Target position records
— Start —
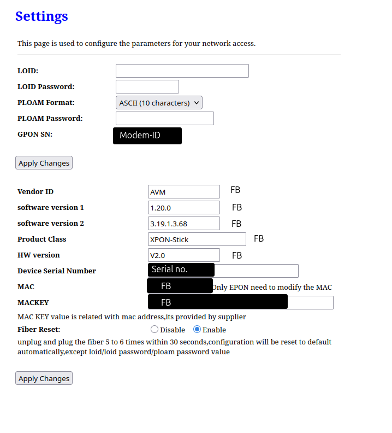Click the Device Serial Number field
The height and width of the screenshot is (433, 392).
223,271
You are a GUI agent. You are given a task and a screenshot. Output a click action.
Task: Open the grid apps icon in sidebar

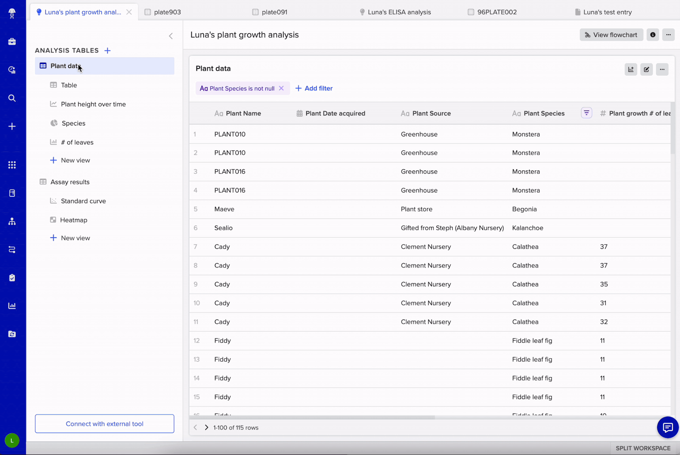click(12, 165)
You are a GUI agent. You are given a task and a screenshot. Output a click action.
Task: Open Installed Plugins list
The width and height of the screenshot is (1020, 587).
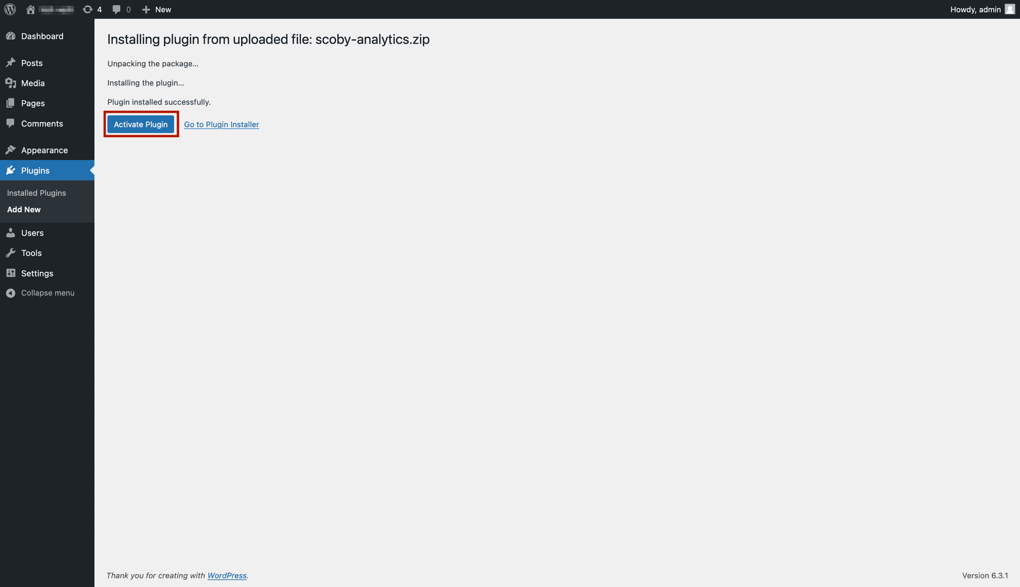pos(37,192)
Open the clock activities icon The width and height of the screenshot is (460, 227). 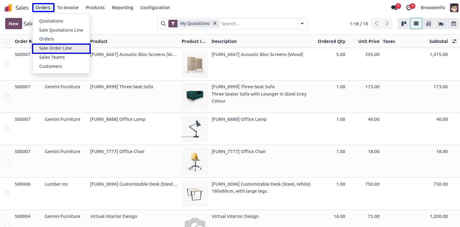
— End —
### Task to carry out:
Write out every line of the entries above word for word, leaving out the pictures.

### The reply:
Click the Device Serial Number field
The height and width of the screenshot is (433, 392).
223,271
You are a GUI agent. You are given a task and a screenshot. Output a click action.
Task: Open the grid apps icon in sidebar

click(12, 165)
You are a GUI agent. You are given a task and a screenshot. Output a click action.
Task: Open Installed Plugins list
The width and height of the screenshot is (1020, 587).
pos(37,192)
Open the clock activities icon The width and height of the screenshot is (460, 227). 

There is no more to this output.